与野党の談合する「国対政治」が官僚を疲弊させる

2019年10月28日 22:00

国会の騒ぎは、野党のいう「情報漏洩」の根拠がツイッターの日付の誤認だとわかって、急に静かになった。野党が国会で政策論争をしないでスキャンダルたたきに熱中するのは今に始まったことではないが、その起源は意外に古い。

明治憲法では、帝国議会にほとんど権限がなかった。大正デモクラシーで政友会と民政党の二大政党が交代する慣行ができたが、法案も予算も内閣がつくり、議会はそれに「協賛」するだけで修正できなかったため、注目を集める予算審議がスキャンダル暴露の場になった。

こういう傾向は、1928年の普通選挙で悪化した。
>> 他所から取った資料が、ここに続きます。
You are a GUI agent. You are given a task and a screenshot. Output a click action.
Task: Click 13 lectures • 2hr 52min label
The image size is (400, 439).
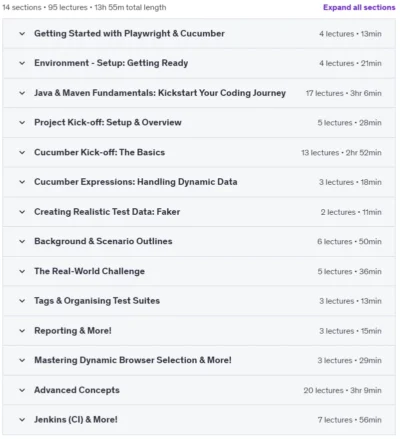[x=341, y=153]
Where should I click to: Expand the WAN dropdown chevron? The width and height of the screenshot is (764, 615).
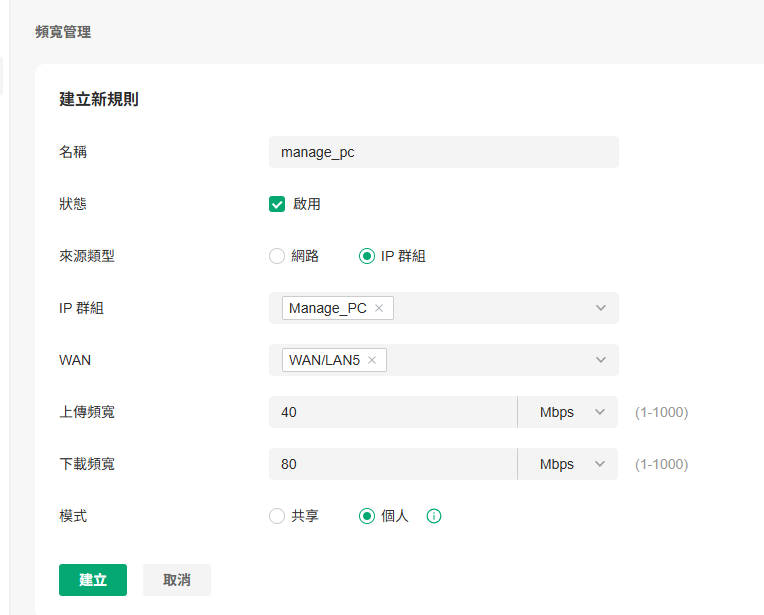[601, 360]
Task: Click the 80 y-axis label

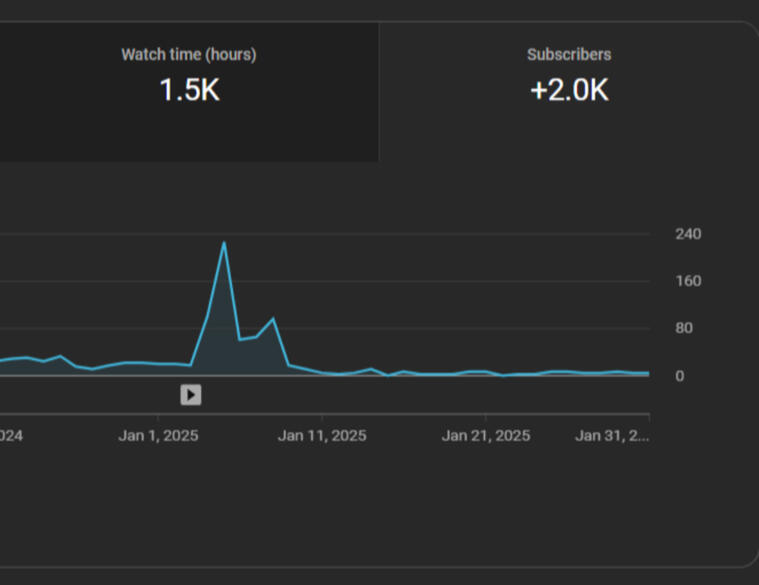Action: coord(684,328)
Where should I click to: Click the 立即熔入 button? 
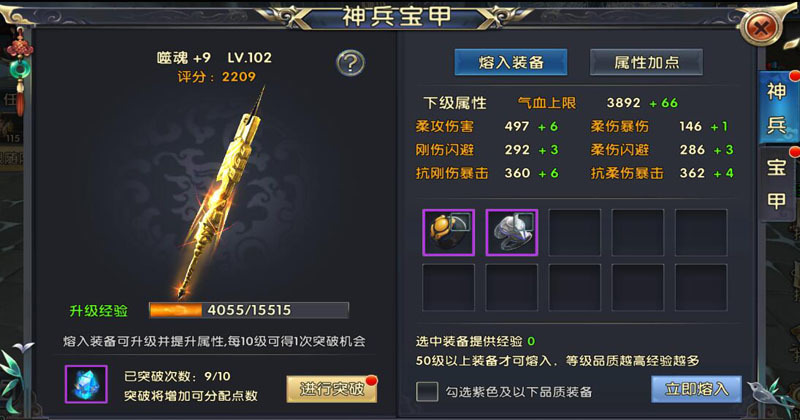(696, 389)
巨額の選挙資金が必要になったため、政治腐敗が拡大した。官僚も政治任用で主要ポストは政権党が決めるようになり、各官庁や全国の地方官庁が政党に系列化された。

一般の有権者は政策なんか知らないので、誰でもわかる金銭スキャンダルが投票に大きな影響を及ぼし、議会は劇場型政治になった。腐敗して何も決められない二大政党に代わって「第三極」による「維新」運動が盛り上がり、その結果が青年将校のクーデタや大政翼賛会による「近衛新体制」だった。
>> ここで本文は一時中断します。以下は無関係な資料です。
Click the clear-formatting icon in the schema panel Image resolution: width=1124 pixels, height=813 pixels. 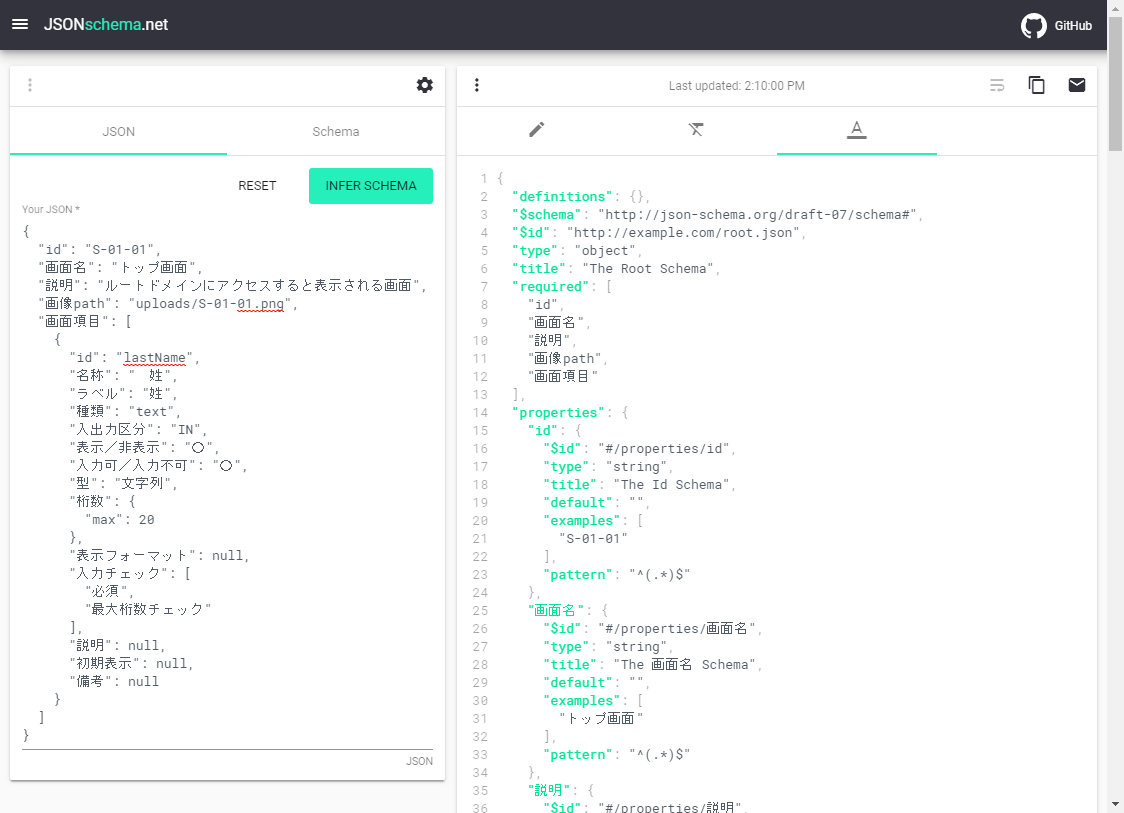coord(697,130)
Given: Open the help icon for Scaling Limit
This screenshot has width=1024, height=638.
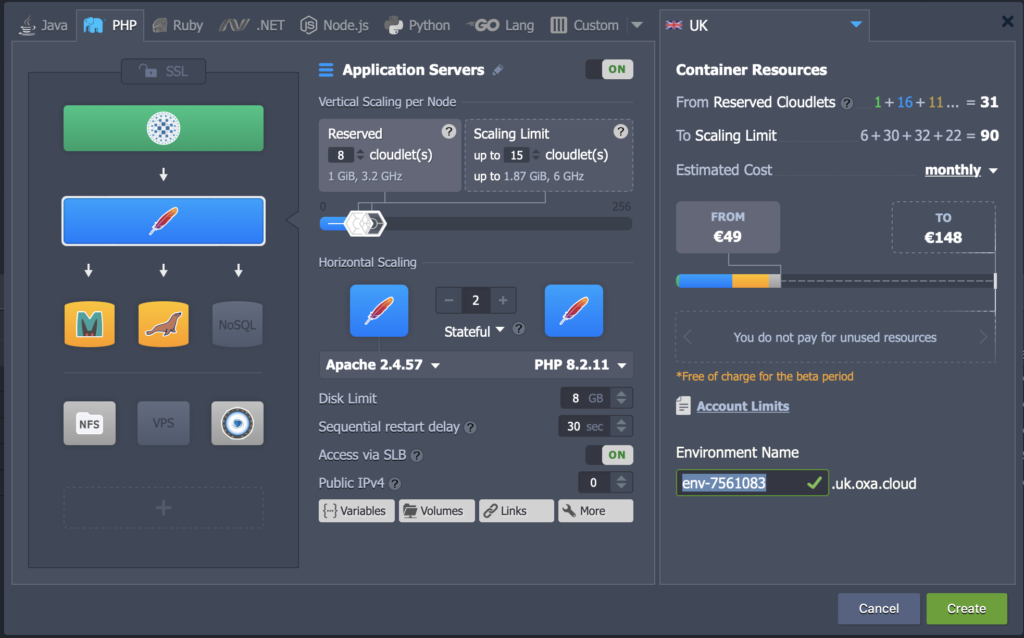Looking at the screenshot, I should coord(620,132).
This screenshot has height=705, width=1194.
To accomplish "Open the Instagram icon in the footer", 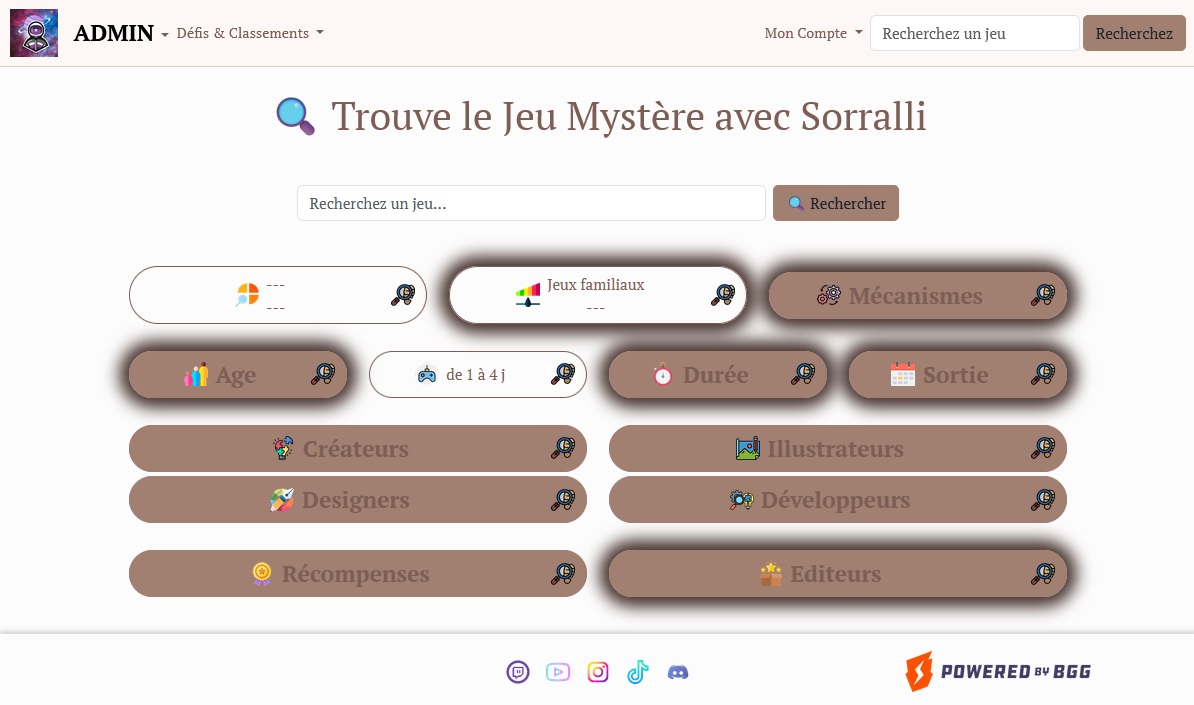I will pyautogui.click(x=598, y=671).
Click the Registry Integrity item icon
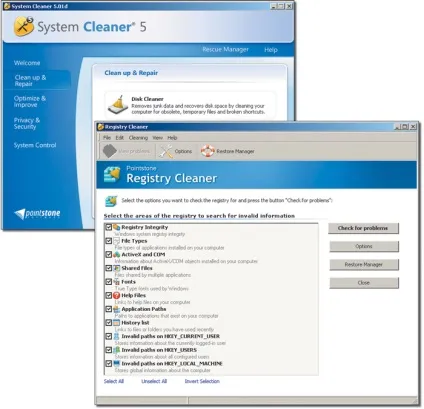Screen dimensions: 424x409 click(116, 227)

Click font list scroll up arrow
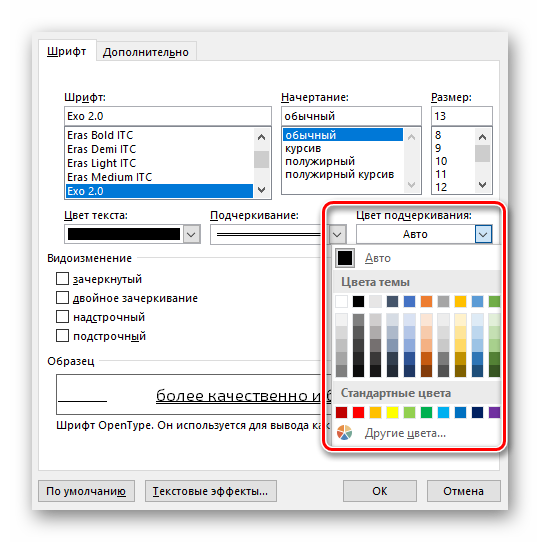(x=261, y=137)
この反省で新憲法では国会の権限が強化され、官僚人事の自律性が強まったが、野党に予算を修正する権限も能力もないのは戦後も同じだ。法案も予算案も閣議決定で完成しているので、与党はその利益を地元に分配するだけのロビイストであり、野党は国会で騒ぎを起こしてその分け前にあずかる総会屋のようなものだ。
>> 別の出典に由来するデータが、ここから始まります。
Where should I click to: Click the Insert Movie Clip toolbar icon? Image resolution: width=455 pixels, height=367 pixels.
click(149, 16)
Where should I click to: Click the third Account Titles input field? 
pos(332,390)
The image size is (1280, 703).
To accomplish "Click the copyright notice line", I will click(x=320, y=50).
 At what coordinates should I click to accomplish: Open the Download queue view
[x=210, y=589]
それでも憲法では、国会は主権者たる国民を代表する「国権の最高機関」ということになっているので、野党はヒアリングと称して官僚を呼びつけていばり散らし、与党は答弁作成で官僚を酷使する。篠田英朗氏も指摘するように、これはデモクラシーの限界ともいえる。

形式的な権威をもつ国会と実質的な権力をもつ官僚の関係がねじれているので、与野党は対立しているようにみえるが、国会の官僚機構に対する優位を誇示するという点では利害を共有している。自民党の森山国対委員長が野党に妥協するのも、野党を「おさえる」能力を示して、与党の役所に対する政治的優位を示すためだ。

その原因が、国会運営を国対委員長会談の談合で決める国対政治である。野党が暴れて審議を止め、それを防ぐために自民党が細かい所まで詰めた答弁を求める。その辻褄を合わせるために官僚が毎日残業し、徹夜で答弁を書く。その原因には役所の完璧主義という悪弊もある。

昔は課長補佐が法案を起案して課長が決裁し、政治家との調整は局長級の仕事だったが、最近は法案作成のあらゆる段階で官僚が面倒をみて、課長や課長補佐まで政治家との調整に動員されるという。

この傾向は内閣人事局による政治任用で強まり、政治家に食い込める官僚が出世する官僚の政治化が進んでいる。政治家がそれに甘えて答弁を役所に丸投げし、国会待機や野党ヒアリングのような後ろ向きの仕事が増えて現場が疲弊している。

明治憲法以来の「天皇の官吏」の完璧主義を是正することは容易ではないが、松井孝治氏もいうように政官の接触を制限するのも一案だろう。特に法的根拠もなく官僚をたたく野党ヒアリングは禁止すべきだ。